Rank Configuration Harness F1 Score
1 Semgrep Multimodal (GPT 5.5) Semgrep Multimodal 61%
2 Semgrep Multimodal (Opus 4.8) Semgrep Multimodal 53%
3 GLM 5.2 Pydantic AI (Prompt only) 39%
4 Claude Code (Opus 4.6) Claude Code SDK 37% (or 32%)
5 Claude Code (Opus 4.8/4.7) Claude Code SDK 28%
6 MiniMax M3 Pydantic AI (Prompt only) 23%
7 Kimi K2.7 Code Pydantic AI (Prompt only) 22%
8 GPT-5.5 Codex Native SDK 20%
9 Nemotron Super 3 120B Pydantic AI (Prompt only) 18%
10 DeepSeek V4 Pydantic AI (Prompt only) 17%

Community Insights and Counterpoints

Discussion among developers and security researchers highlights several nuances regarding these results:

  • Model Refusals: Some users suggest that Claude's lower performance may be due to safety safeguards (refusals) rather than a lack of capability, noting that specialized "cyber services" from Anthropic may yield different results.
  • Local Execution: Given GLM 5.2's 753B parameter count, users questioned the feasibility of running the model locally without massive hardware investments, though some reported success using providers like Fireworks or Neuralwatt.
  • Consistency: While GLM 5.2 performed well in this specific IDOR benchmark, other researchers noted that models like DeepSeek V4 Pro have shown more consistent performance across broader bug-hunting benchmarks.
  • Benchmark Validity: Some critics argued that IDORs are among the easiest vulnerabilities to detect and that the results might be influenced by the models' training data if the benchmark used well-known open-source projects.
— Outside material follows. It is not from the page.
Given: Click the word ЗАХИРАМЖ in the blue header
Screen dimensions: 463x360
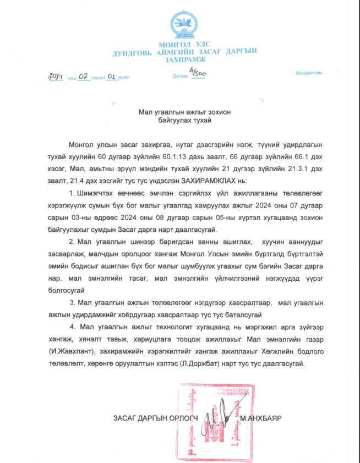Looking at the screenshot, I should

"The spread between GLM 5.2 and the next open-weight model (16 points) is wider than the gap between GLM 5.2 and Claude Code. So the takeaway isn't 'open weights have caught up.' It's 'one open-weight model has, on this task, under these conditions.'"

Summary of Takeaways

  1. Harness > Model: The most significant performance gains come from the infrastructure surrounding the model (endpoint discovery and guided navigation) rather than the model's raw parameters.
  2. Economic Viability: GLM 5.2 provides a highly cost-effective alternative for security tasks, reducing the cost per vulnerability found to a fraction of that of frontier models.
  3. Open-Weight Maturity: The ability of an open-weight model to beat a frontier agent on a reasoning-heavy security task indicates that open-weight models have reached a threshold of utility that makes them viable for sensitive security environments where local deployment is required.